*Work item*
Your reply should contain every record, restated word for word.

(Input data begins)

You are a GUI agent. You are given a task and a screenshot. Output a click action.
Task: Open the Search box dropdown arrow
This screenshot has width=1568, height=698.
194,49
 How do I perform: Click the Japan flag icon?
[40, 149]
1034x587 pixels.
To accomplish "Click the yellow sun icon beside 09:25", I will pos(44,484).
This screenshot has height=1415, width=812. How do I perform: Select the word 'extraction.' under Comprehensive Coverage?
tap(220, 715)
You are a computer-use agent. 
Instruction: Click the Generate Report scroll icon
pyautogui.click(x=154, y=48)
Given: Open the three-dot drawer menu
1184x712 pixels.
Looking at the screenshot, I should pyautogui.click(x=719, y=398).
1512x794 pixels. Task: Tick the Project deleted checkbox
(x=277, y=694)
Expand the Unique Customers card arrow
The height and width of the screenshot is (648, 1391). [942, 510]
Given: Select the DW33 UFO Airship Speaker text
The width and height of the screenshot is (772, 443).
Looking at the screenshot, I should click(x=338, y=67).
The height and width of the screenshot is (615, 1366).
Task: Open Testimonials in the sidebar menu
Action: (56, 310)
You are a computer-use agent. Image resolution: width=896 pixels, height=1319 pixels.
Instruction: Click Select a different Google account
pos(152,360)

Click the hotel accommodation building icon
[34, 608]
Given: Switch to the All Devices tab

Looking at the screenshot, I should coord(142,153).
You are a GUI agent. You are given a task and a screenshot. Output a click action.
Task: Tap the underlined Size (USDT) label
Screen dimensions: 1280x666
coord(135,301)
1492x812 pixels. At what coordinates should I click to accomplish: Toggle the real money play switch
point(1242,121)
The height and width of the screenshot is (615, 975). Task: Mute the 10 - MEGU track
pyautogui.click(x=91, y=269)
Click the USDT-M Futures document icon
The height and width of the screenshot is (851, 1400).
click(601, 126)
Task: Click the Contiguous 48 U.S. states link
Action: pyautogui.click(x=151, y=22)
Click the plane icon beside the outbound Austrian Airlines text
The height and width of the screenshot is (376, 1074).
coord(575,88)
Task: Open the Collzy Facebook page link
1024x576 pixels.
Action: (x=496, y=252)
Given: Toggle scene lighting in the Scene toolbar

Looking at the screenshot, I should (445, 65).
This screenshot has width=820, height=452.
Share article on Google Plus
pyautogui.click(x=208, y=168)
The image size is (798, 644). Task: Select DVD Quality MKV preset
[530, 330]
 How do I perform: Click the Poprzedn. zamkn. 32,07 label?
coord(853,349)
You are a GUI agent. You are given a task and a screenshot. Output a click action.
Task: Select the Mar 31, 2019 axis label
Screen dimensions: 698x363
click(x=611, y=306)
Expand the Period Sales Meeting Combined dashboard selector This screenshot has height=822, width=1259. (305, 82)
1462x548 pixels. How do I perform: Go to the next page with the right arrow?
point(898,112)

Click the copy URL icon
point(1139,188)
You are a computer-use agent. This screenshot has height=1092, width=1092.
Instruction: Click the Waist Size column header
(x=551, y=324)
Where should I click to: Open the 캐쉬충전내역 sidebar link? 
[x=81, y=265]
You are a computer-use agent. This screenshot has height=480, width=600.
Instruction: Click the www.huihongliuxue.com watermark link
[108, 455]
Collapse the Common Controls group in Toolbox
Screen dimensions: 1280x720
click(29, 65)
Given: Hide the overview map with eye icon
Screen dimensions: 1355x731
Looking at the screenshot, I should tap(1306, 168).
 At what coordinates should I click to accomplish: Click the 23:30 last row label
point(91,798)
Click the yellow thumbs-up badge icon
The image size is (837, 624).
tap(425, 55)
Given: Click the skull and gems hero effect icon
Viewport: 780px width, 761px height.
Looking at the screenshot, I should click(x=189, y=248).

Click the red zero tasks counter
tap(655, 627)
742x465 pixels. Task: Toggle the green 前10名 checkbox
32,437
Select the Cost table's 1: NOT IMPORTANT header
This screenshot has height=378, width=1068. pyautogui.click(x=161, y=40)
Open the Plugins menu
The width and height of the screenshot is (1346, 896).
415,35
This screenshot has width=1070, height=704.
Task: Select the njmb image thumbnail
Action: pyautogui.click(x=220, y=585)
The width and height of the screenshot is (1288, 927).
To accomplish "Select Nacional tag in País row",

(Input data ends)

*Answer for this exercise*
You are a GUI agent. You are given a task and a screenshot. Output a click action.
Task: Open the Search box dropdown arrow
This screenshot has width=1568, height=698.
194,49
 How do I perform: Click the Japan flag icon?
[40, 149]
1034x587 pixels.
To accomplish "Click the yellow sun icon beside 09:25", I will pos(44,484).
This screenshot has height=1415, width=812. How do I perform: Select the word 'extraction.' under Comprehensive Coverage?
tap(220, 715)
You are a computer-use agent. 
Instruction: Click the Generate Report scroll icon
pyautogui.click(x=154, y=48)
Given: Open the three-dot drawer menu
1184x712 pixels.
Looking at the screenshot, I should pyautogui.click(x=719, y=398).
1512x794 pixels. Task: Tick the Project deleted checkbox
(x=277, y=694)
Expand the Unique Customers card arrow
The height and width of the screenshot is (648, 1391). [942, 510]
Given: Select the DW33 UFO Airship Speaker text
The width and height of the screenshot is (772, 443).
Looking at the screenshot, I should click(x=338, y=67).
The height and width of the screenshot is (615, 1366).
Task: Open Testimonials in the sidebar menu
Action: (56, 310)
You are a computer-use agent. Image resolution: width=896 pixels, height=1319 pixels.
Instruction: Click Select a different Google account
pos(152,360)

Click the hotel accommodation building icon
[34, 608]
Given: Switch to the All Devices tab

Looking at the screenshot, I should coord(142,153).
You are a GUI agent. You are given a task and a screenshot. Output a click action.
Task: Tap the underlined Size (USDT) label
Screen dimensions: 1280x666
coord(135,301)
1492x812 pixels. At what coordinates should I click to accomplish: Toggle the real money play switch
point(1242,121)
The height and width of the screenshot is (615, 975). Task: Mute the 10 - MEGU track
pyautogui.click(x=91, y=269)
Click the USDT-M Futures document icon
The height and width of the screenshot is (851, 1400).
click(601, 126)
Task: Click the Contiguous 48 U.S. states link
Action: pyautogui.click(x=151, y=22)
Click the plane icon beside the outbound Austrian Airlines text
The height and width of the screenshot is (376, 1074).
coord(575,88)
Task: Open the Collzy Facebook page link
1024x576 pixels.
Action: (x=496, y=252)
Given: Toggle scene lighting in the Scene toolbar

Looking at the screenshot, I should (445, 65).
This screenshot has width=820, height=452.
Share article on Google Plus
pyautogui.click(x=208, y=168)
The image size is (798, 644). Task: Select DVD Quality MKV preset
[530, 330]
 How do I perform: Click the Poprzedn. zamkn. 32,07 label?
coord(853,349)
You are a GUI agent. You are given a task and a screenshot. Output a click action.
Task: Select the Mar 31, 2019 axis label
Screen dimensions: 698x363
click(x=611, y=306)
Expand the Period Sales Meeting Combined dashboard selector This screenshot has height=822, width=1259. (305, 82)
1462x548 pixels. How do I perform: Go to the next page with the right arrow?
point(898,112)

Click the copy URL icon
point(1139,188)
You are a computer-use agent. This screenshot has height=1092, width=1092.
Instruction: Click the Waist Size column header
(x=551, y=324)
Where should I click to: Open the 캐쉬충전내역 sidebar link? 
[x=81, y=265]
You are a computer-use agent. This screenshot has height=480, width=600.
Instruction: Click the www.huihongliuxue.com watermark link
[108, 455]
Collapse the Common Controls group in Toolbox
Screen dimensions: 1280x720
click(29, 65)
Given: Hide the overview map with eye icon
Screen dimensions: 1355x731
Looking at the screenshot, I should tap(1306, 168).
 At what coordinates should I click to accomplish: Click the 23:30 last row label
point(91,798)
Click the yellow thumbs-up badge icon
The image size is (837, 624).
tap(425, 55)
Given: Click the skull and gems hero effect icon
Viewport: 780px width, 761px height.
Looking at the screenshot, I should click(x=189, y=248).

Click the red zero tasks counter
tap(655, 627)
742x465 pixels. Task: Toggle the green 前10名 checkbox
32,437
Select the Cost table's 1: NOT IMPORTANT header
This screenshot has height=378, width=1068. pyautogui.click(x=161, y=40)
Open the Plugins menu
The width and height of the screenshot is (1346, 896).
415,35
This screenshot has width=1070, height=704.
Task: Select the njmb image thumbnail
Action: pyautogui.click(x=220, y=585)
The width and height of the screenshot is (1288, 927).
To accomplish "Select Nacional tag in País row",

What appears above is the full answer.